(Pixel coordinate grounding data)
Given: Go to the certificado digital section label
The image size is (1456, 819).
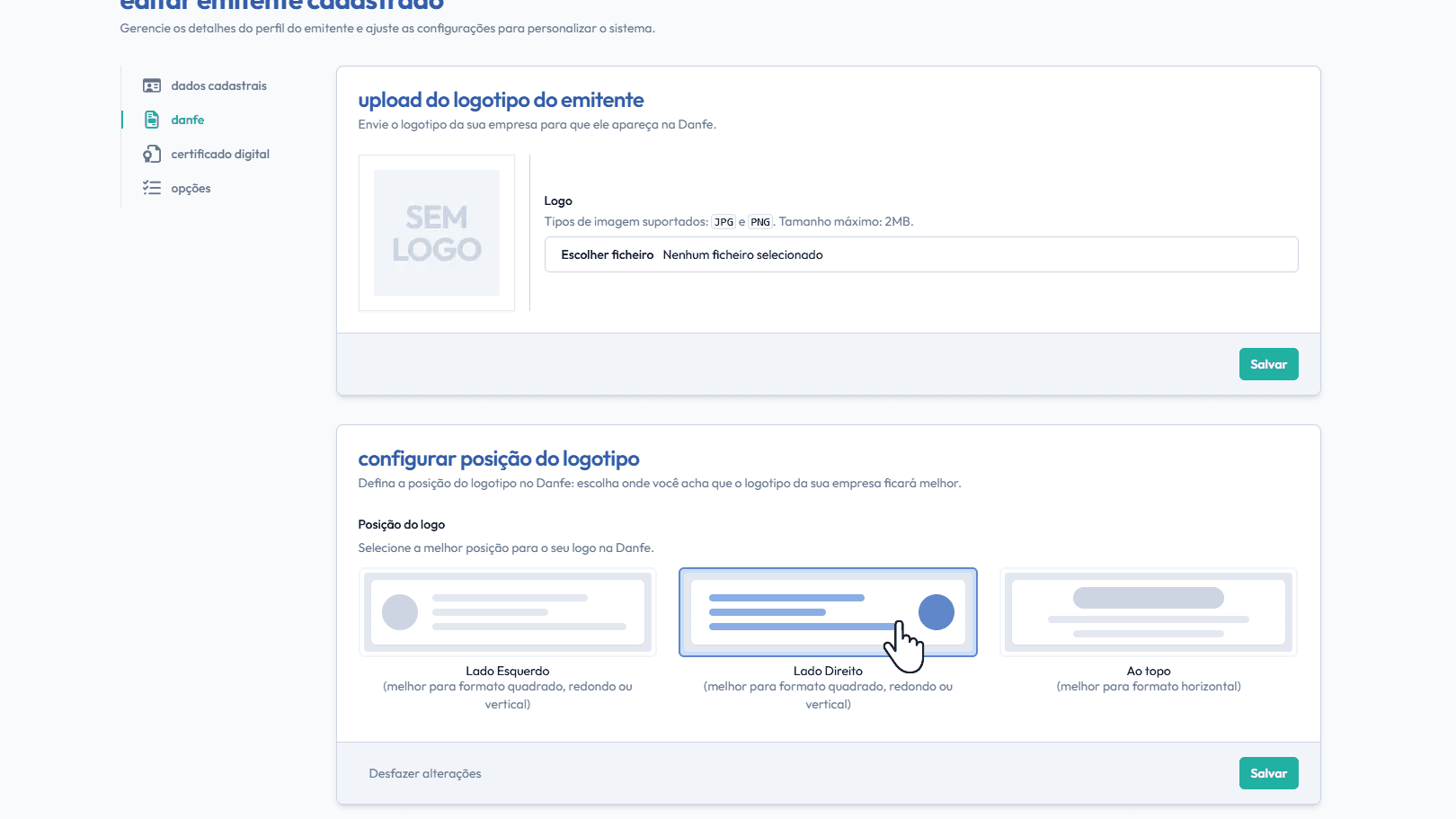Looking at the screenshot, I should [220, 155].
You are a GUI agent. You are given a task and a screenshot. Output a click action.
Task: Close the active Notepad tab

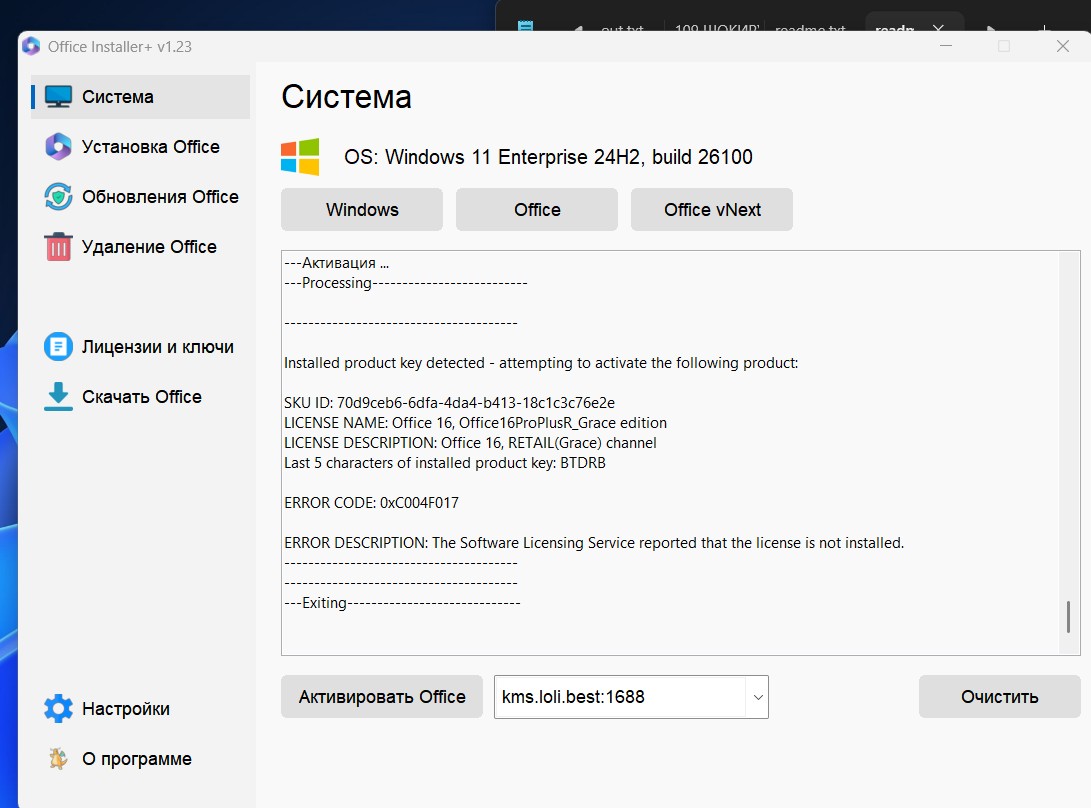coord(938,30)
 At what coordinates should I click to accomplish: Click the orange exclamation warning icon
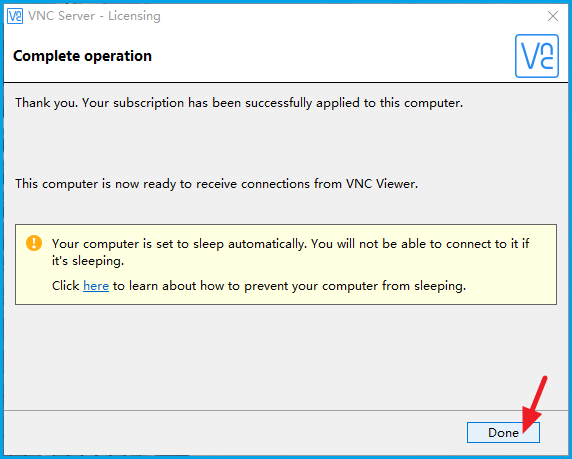click(x=34, y=243)
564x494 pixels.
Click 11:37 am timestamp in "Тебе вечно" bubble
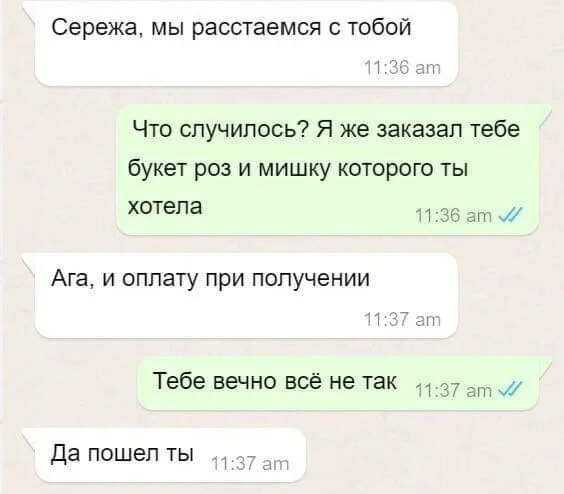454,390
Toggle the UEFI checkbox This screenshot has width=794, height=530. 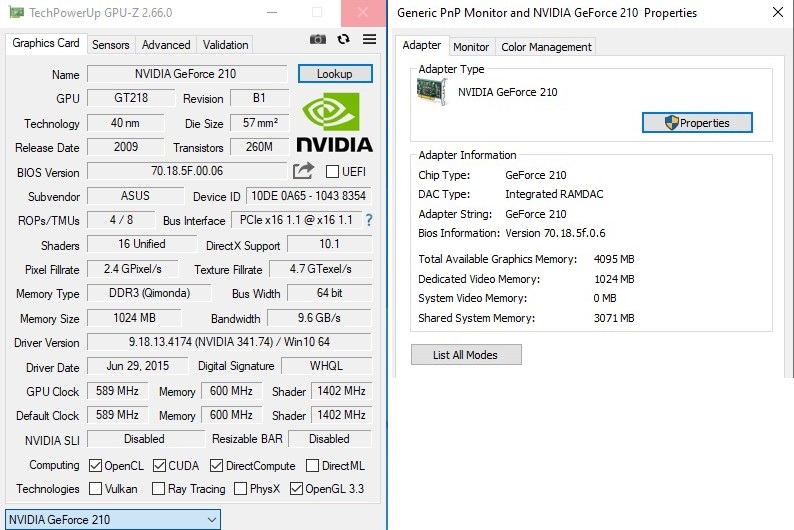(333, 172)
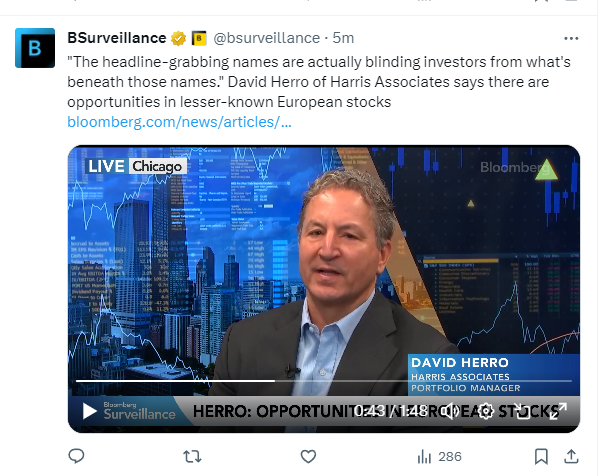Open the three-dot more options menu
Viewport: 602px width, 476px height.
click(571, 38)
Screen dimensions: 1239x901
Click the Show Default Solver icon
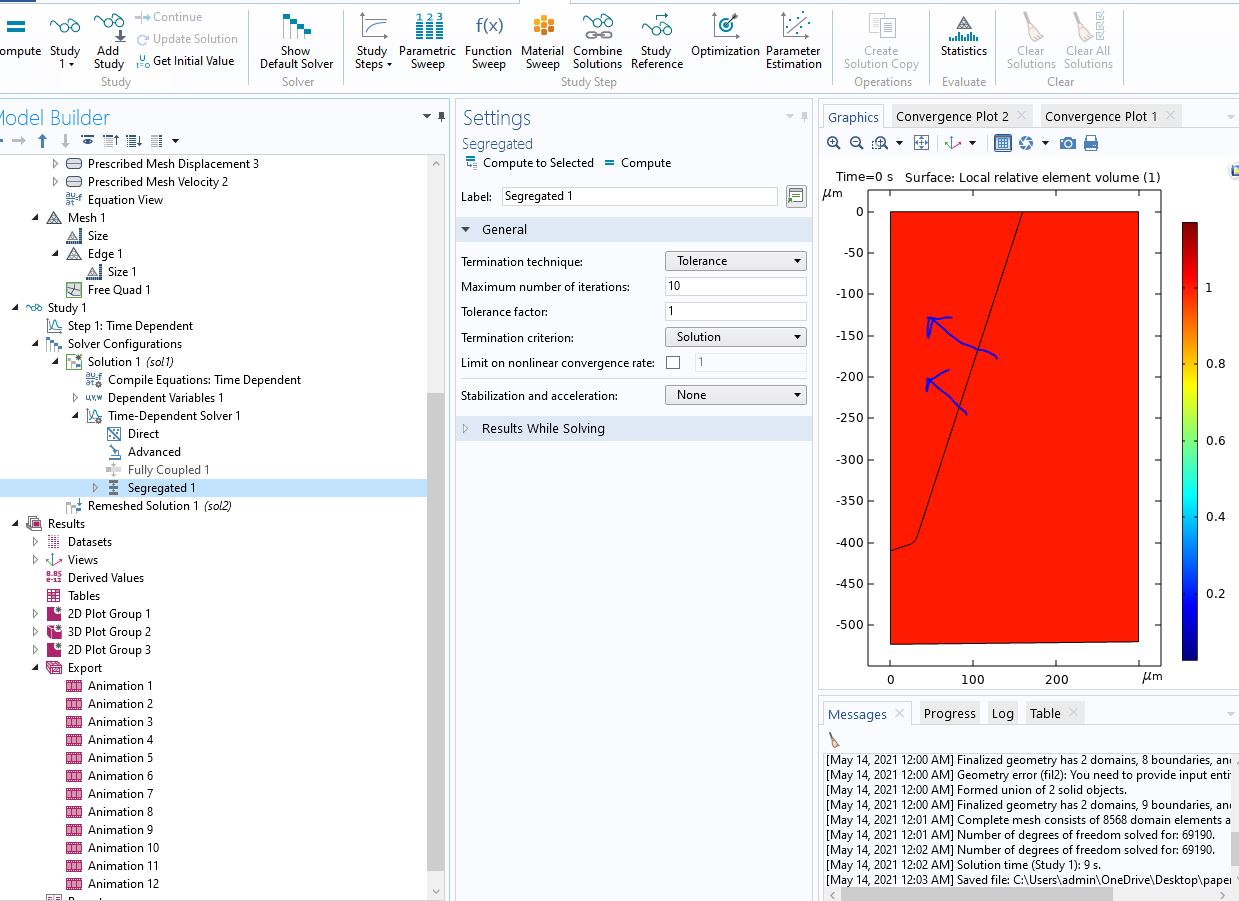296,42
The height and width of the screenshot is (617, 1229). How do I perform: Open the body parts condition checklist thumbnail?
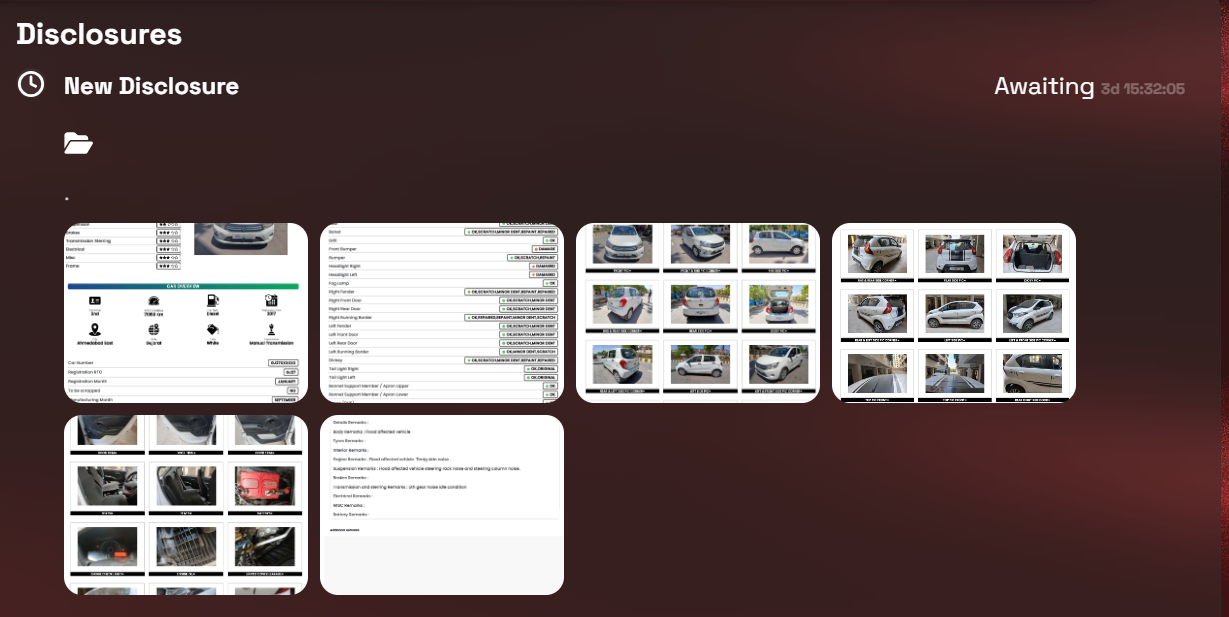click(x=442, y=312)
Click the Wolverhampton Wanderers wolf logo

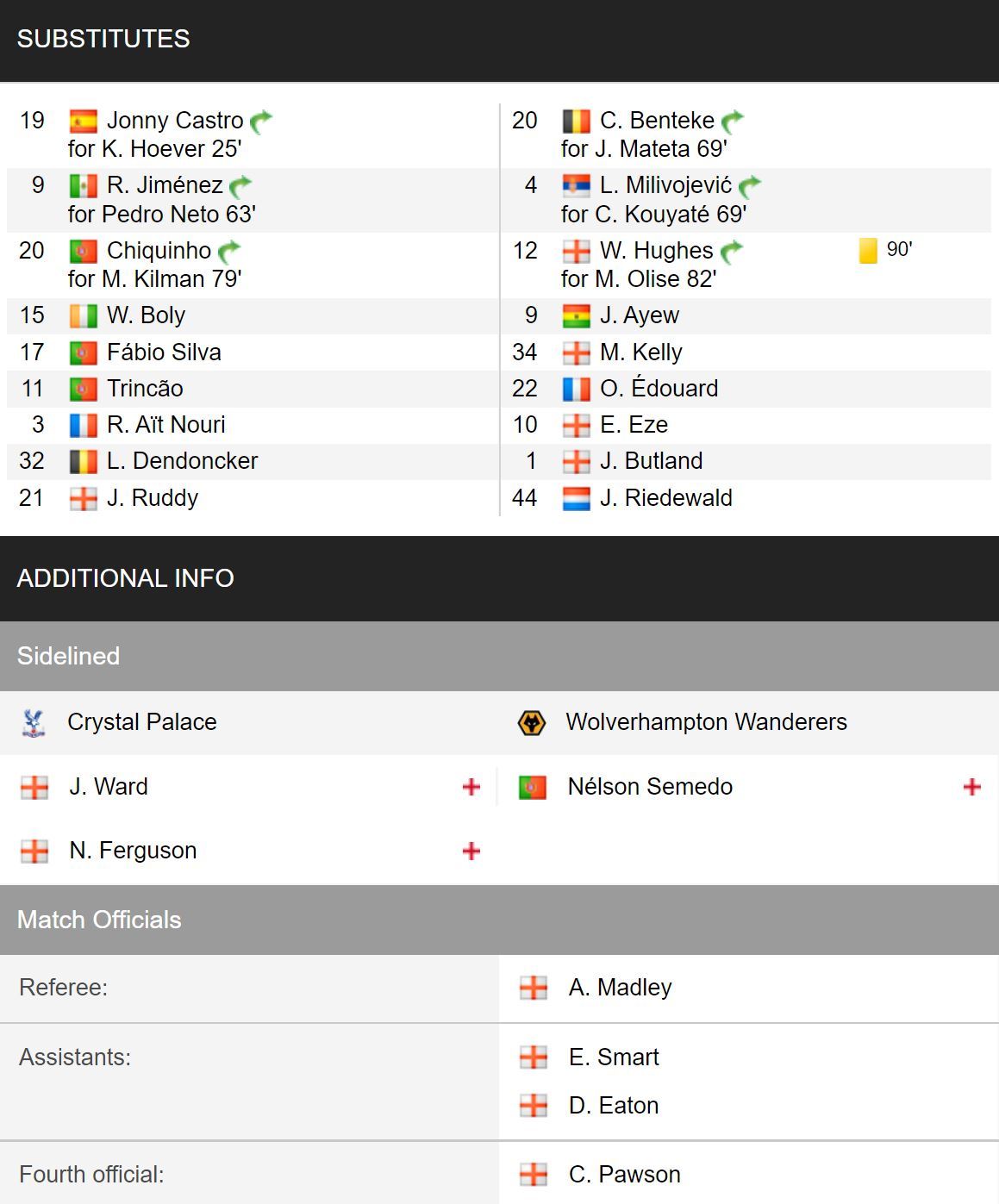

* _What the task requires_: Could you return each line, unchanged, from the line containing "Screen dimensions: 1239x901" through the last line of the entries above, leaving out the pictures?

* _Result below_:
Screen dimensions: 1239x901
Click the Show Default Solver icon
296,42
The height and width of the screenshot is (617, 1229). How do I perform: Open the body parts condition checklist thumbnail?
click(x=442, y=312)
Click the Wolverhampton Wanderers wolf logo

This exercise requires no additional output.